→ Source data
>>>>>
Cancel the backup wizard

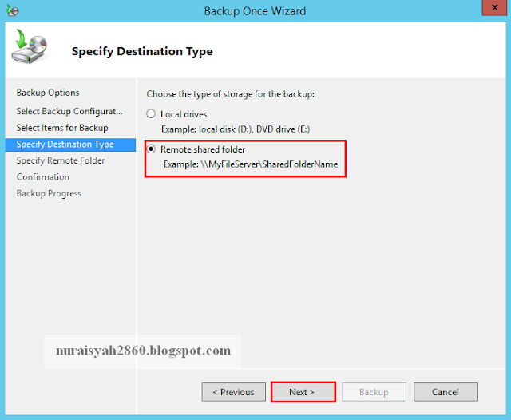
<<<<<
>>>>>
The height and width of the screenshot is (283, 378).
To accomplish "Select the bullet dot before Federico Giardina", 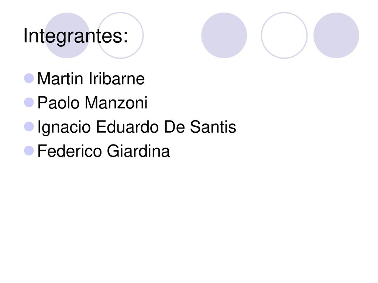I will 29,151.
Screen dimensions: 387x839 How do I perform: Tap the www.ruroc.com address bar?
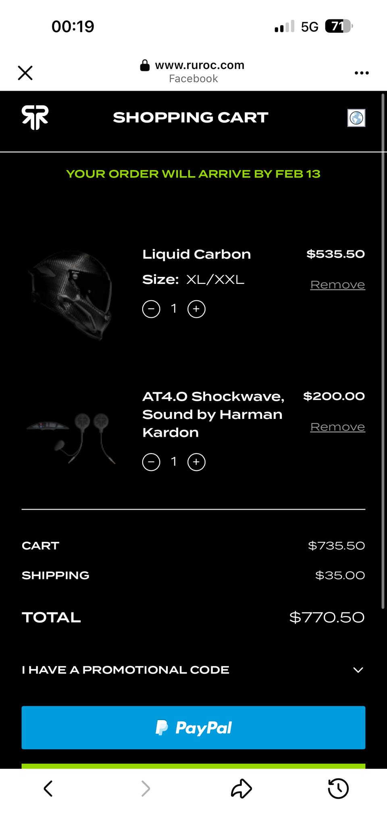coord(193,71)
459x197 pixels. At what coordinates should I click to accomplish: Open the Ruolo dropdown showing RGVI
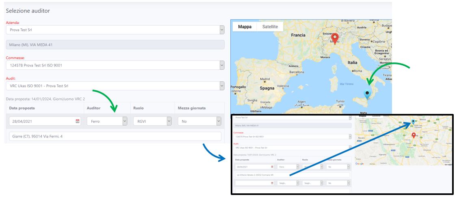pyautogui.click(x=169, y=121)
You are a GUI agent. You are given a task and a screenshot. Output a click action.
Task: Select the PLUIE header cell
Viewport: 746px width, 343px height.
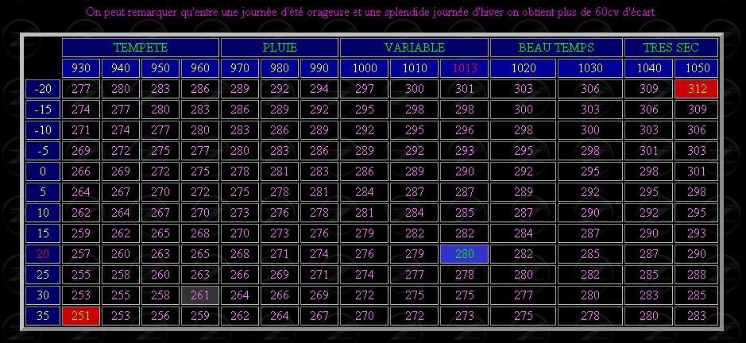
<<<<<
>>>>>
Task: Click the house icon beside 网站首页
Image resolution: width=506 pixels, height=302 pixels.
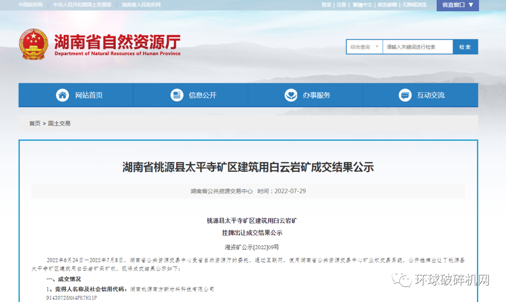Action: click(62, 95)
<<<<<
→ The task
Within the listing above, extract exactly the lines from the line with "Task: Select the PLUIE header cell" to the line with "Viewport: 746px width, 343px height.", the two named lines included, and no others.

→ Answer section
Task: Select the PLUIE header cell
Viewport: 746px width, 343px height.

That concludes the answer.